As I mentioned in a previous post, our altar went from a 24” square of white cloth with two pillar candles, a leather pentacle about 4” across, a stick of incense, a bowl and a shaker of salt to one with larger purple altar cloth bearing a Celtic design, an abalone shell, some feathers, and a chunk of amethyst crystal.

We Pagans have no organizations that support practitioners (Witchen or otherwise) in prisons or other places with no or very limited resources, nor do we have any that support the efforts of priestesses like me who volunteer with these people.  That topic is fodder for subsequent posts.

The inmates at San Quentin have benefitted by the fact that some Pagans who know me have contributed to their circle.  I’ve mentioned Kemetic Matt Whealton who provided us with banners and has ordered some supplies from AzureGreen; that order is somewhere in the process of being approved by various prison authorities.  I was telling some Witchen friends about the work at a social gathering some months ago, and two of them gave me donations to be used in this work.  They obviously support this effort and they trust that any money they give me will be used to its benefit.  They do not require an accounting of how the money has been spent. 

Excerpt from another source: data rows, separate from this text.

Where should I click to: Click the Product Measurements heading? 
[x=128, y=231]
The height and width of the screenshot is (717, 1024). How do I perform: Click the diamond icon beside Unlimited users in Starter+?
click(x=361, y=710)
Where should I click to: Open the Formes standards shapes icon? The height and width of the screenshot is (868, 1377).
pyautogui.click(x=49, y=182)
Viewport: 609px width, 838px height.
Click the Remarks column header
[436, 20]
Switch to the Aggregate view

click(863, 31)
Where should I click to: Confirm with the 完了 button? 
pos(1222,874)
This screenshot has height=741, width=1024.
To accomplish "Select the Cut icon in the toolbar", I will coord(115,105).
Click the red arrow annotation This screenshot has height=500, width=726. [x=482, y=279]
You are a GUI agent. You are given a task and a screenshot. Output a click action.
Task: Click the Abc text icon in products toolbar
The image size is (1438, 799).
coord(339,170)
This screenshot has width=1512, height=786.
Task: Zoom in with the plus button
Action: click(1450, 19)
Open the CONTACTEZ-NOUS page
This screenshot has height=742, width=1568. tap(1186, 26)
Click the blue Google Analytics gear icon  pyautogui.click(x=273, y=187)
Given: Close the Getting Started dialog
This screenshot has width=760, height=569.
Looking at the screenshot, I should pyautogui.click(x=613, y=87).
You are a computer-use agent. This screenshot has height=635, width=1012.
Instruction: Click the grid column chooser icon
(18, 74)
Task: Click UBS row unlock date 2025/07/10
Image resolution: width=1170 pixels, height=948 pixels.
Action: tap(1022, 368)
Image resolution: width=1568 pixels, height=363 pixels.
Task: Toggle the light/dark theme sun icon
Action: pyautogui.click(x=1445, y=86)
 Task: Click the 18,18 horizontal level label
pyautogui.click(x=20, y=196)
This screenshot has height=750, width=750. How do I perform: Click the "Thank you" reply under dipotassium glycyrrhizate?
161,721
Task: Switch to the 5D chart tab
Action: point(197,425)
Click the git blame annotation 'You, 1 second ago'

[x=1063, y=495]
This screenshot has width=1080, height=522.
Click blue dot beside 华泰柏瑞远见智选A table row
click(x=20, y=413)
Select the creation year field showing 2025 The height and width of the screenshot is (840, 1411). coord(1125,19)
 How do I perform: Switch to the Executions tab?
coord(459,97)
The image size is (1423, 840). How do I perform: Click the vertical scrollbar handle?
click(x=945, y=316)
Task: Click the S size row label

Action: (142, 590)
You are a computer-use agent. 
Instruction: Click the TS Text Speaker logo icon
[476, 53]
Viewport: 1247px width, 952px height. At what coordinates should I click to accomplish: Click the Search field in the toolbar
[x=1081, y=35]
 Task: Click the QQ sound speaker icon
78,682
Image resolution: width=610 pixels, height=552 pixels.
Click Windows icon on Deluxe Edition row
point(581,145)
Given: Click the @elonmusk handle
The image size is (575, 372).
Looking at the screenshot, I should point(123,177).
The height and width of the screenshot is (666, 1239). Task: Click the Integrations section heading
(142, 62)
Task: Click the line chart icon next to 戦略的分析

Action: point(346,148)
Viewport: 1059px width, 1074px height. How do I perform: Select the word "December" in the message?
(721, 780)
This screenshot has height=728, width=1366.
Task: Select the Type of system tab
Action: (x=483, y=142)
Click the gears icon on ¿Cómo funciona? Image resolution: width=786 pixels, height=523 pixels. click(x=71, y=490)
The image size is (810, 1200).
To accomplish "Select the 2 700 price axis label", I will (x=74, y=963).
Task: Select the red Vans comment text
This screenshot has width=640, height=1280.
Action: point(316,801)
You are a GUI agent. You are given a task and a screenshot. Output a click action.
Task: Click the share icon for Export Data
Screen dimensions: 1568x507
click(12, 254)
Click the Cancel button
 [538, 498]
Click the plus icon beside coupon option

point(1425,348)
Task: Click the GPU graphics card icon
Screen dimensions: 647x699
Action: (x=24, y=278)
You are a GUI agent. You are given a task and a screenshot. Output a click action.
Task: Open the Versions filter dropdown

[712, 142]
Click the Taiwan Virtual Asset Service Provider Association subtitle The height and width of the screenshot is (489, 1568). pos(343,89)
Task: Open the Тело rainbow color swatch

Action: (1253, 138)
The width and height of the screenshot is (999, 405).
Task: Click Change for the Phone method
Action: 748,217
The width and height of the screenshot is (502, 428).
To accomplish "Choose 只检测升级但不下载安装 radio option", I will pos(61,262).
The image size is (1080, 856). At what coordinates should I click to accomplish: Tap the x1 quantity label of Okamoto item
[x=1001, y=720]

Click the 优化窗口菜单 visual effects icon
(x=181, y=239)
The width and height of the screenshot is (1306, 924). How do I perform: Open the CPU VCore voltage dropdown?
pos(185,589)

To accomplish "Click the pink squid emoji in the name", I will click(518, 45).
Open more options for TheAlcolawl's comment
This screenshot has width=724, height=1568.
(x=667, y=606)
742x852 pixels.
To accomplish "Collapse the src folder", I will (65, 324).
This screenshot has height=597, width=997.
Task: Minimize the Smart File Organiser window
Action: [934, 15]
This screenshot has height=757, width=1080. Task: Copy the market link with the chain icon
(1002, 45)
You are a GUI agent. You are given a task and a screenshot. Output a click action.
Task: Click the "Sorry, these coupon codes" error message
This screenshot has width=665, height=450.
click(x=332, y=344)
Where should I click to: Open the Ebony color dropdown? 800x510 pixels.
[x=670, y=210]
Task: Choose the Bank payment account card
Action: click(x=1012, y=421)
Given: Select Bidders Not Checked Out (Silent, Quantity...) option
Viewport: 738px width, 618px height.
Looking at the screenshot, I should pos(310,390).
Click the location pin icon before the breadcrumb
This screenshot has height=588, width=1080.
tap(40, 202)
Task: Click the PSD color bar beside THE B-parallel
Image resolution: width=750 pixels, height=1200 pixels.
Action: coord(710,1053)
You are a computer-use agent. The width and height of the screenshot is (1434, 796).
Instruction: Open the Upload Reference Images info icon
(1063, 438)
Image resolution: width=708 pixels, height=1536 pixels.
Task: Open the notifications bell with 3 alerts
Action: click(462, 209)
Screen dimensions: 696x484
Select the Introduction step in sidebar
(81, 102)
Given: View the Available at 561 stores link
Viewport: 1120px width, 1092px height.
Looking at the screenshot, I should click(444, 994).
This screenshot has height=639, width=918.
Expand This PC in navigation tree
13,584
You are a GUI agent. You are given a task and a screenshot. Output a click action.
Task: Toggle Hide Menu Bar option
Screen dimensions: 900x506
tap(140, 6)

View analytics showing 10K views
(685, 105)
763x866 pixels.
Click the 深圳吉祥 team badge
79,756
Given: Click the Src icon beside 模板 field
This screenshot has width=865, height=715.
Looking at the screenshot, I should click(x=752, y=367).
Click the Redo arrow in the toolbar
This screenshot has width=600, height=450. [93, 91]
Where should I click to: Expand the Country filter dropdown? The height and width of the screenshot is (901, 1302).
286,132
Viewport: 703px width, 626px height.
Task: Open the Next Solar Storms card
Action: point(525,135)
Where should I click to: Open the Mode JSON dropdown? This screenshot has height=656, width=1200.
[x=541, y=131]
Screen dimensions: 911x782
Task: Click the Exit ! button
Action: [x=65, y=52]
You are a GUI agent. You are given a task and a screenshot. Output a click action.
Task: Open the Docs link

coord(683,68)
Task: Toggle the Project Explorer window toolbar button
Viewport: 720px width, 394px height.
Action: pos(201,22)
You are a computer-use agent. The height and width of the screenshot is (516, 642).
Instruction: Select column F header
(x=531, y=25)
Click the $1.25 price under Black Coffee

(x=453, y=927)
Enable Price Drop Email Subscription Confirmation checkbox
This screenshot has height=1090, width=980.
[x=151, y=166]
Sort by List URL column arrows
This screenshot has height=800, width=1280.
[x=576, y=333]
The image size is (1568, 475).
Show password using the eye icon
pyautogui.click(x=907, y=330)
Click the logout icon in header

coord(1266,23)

We humans tend to be visual.  The inmates have told me they appreciate images.  We Witches tend to use a lot of ‘stuff’ in our rituals – visuals, aromas, lighting, colors, tools, music, chanting, rhythm, bells, and the like.

Sacred Images

I would love to see some statuary on our altar.  However, since that’s not likely primarily due to the constraints of what can be used and the potential for misuse (brass, for instance, or marble can be used as weapons).  Not that I think these inmates would do that, but they could, and I don’t want to jeopardize this effort by pushing too hard against DOCR regulations.

So one of my first purchases with these donations were three Plexiglas stands in which to mount images of deities on our altar.  Two are vertical and one is horizontal and they hold standard 8-1/2” x 11” paper.  I got approval to bring them in.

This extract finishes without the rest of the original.